# [Raw data]

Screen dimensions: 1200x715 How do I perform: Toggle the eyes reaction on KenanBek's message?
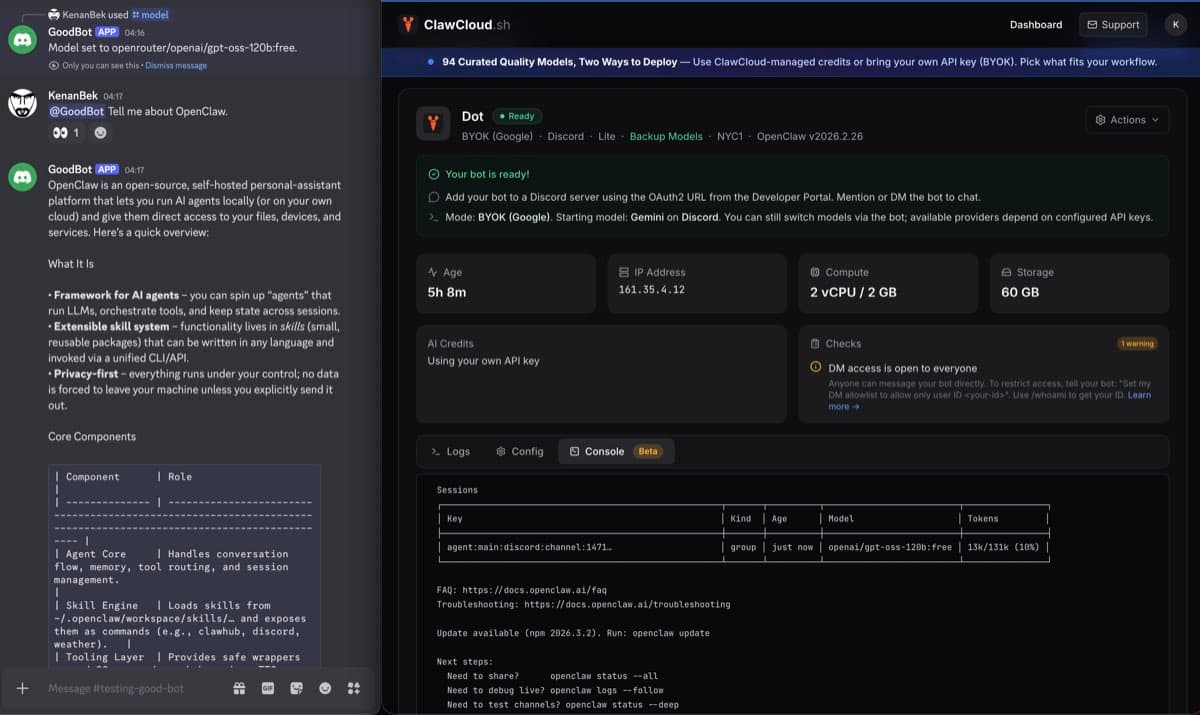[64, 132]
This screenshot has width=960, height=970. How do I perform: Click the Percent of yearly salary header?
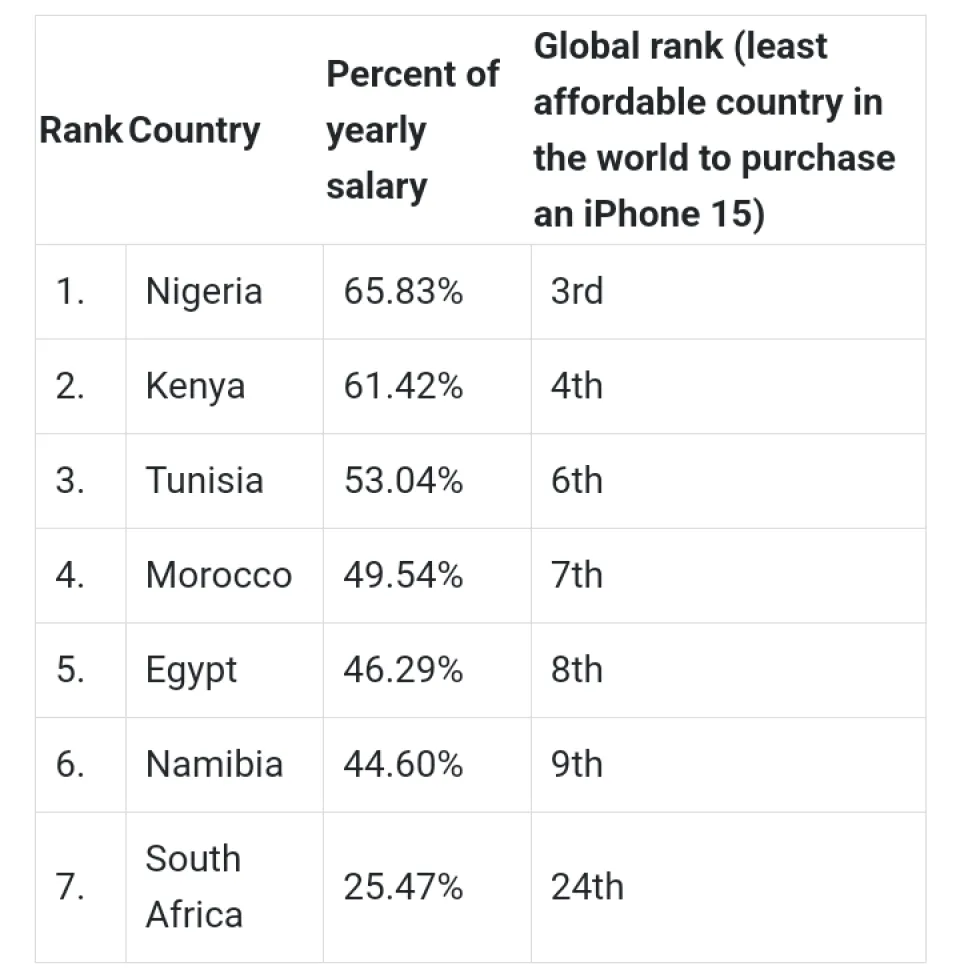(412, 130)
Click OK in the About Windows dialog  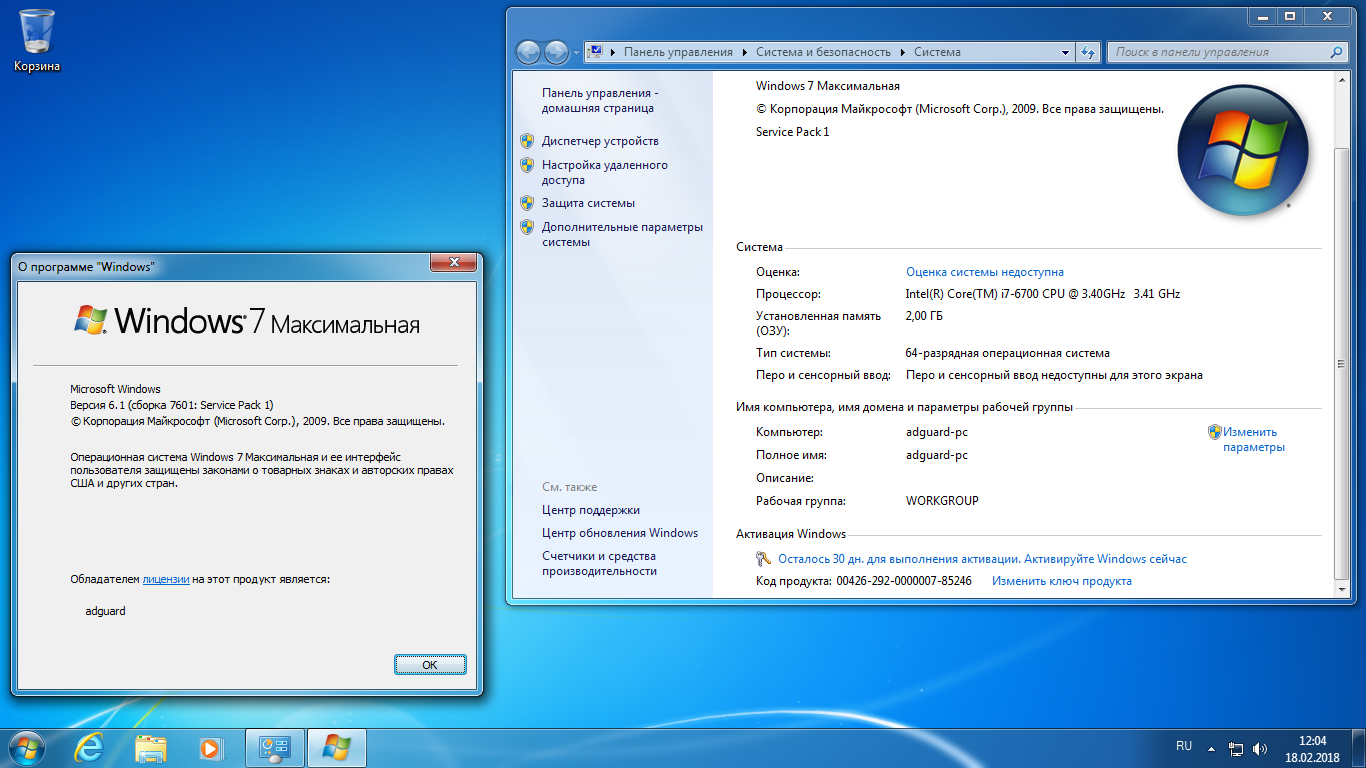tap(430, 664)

* * *

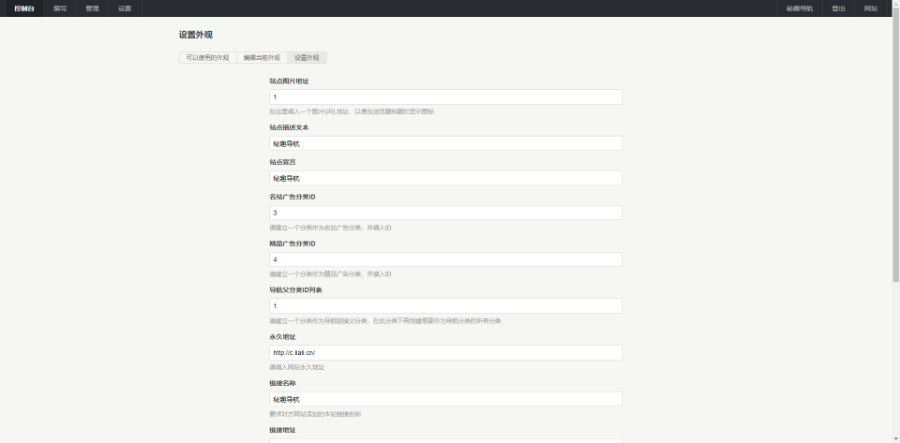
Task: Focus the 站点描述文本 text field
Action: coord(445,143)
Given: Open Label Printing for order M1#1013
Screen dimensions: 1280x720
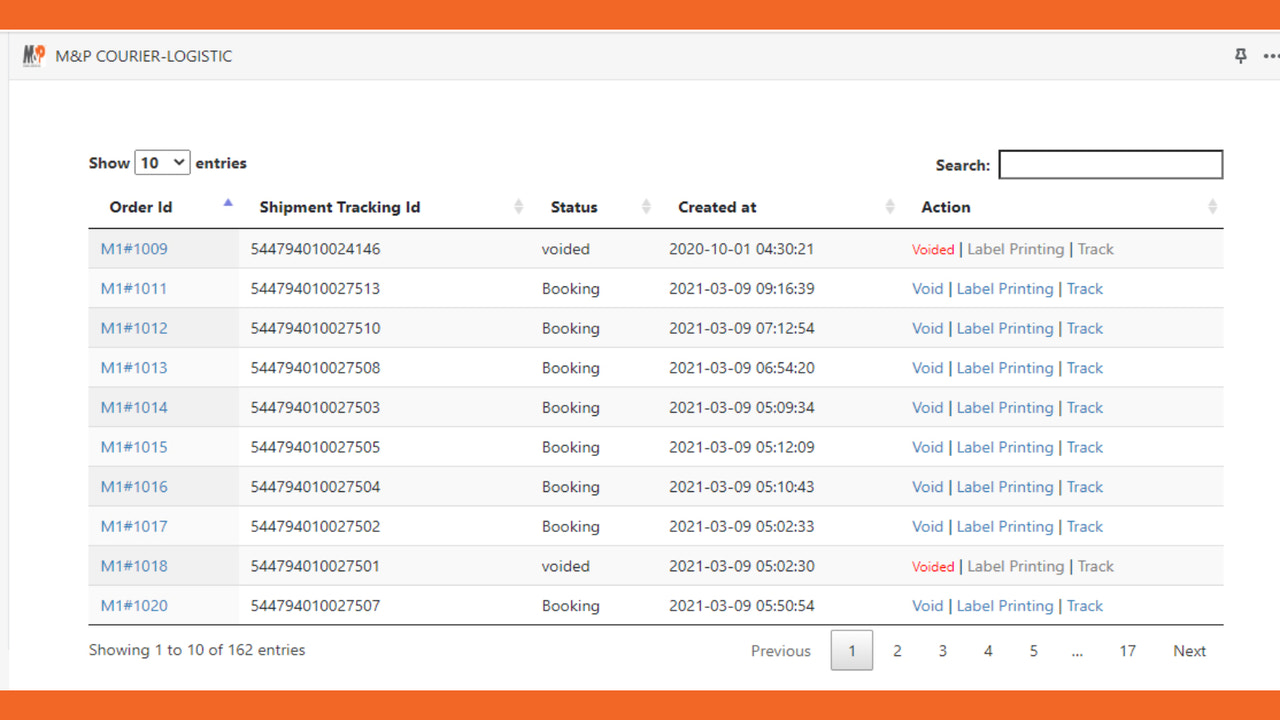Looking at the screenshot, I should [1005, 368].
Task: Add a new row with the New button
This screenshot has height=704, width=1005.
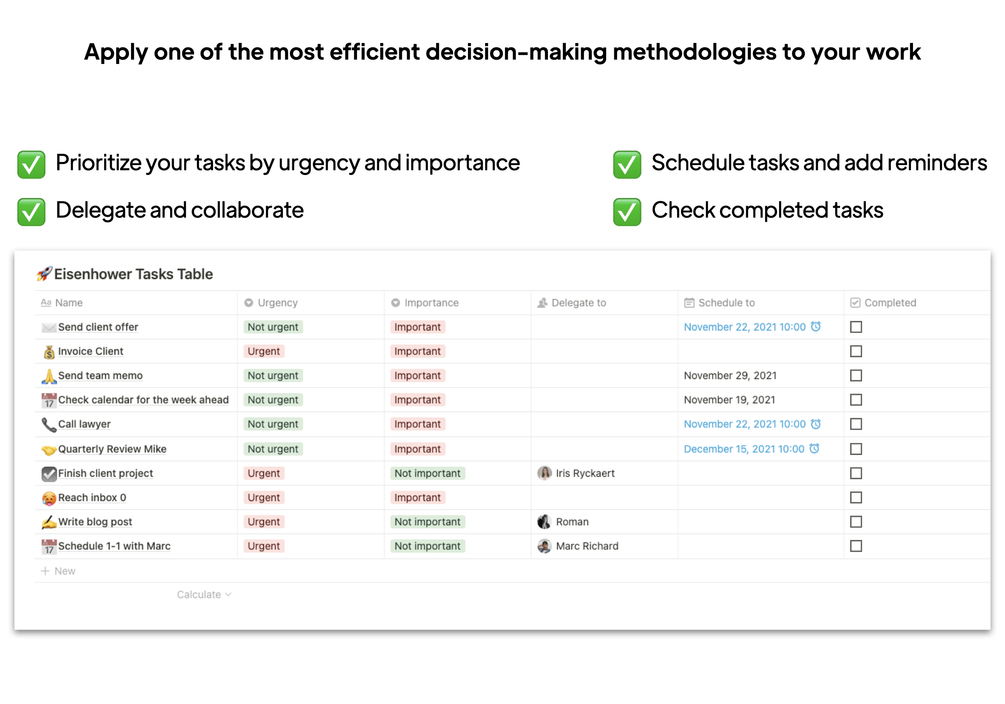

# [Try it]
Leave out every picture, and copy exactly the lines above starting at the one holding "Given: Open Label Printing for order M1#1013" and ending at the one holding "This screenshot has height=704, width=1005.", no more and no less.

# [Solution to the problem]
Given: Open Label Printing for order M1#1013
Screen dimensions: 1280x720
Looking at the screenshot, I should [1005, 368].
Task: Add a new row with the New button
This screenshot has height=704, width=1005.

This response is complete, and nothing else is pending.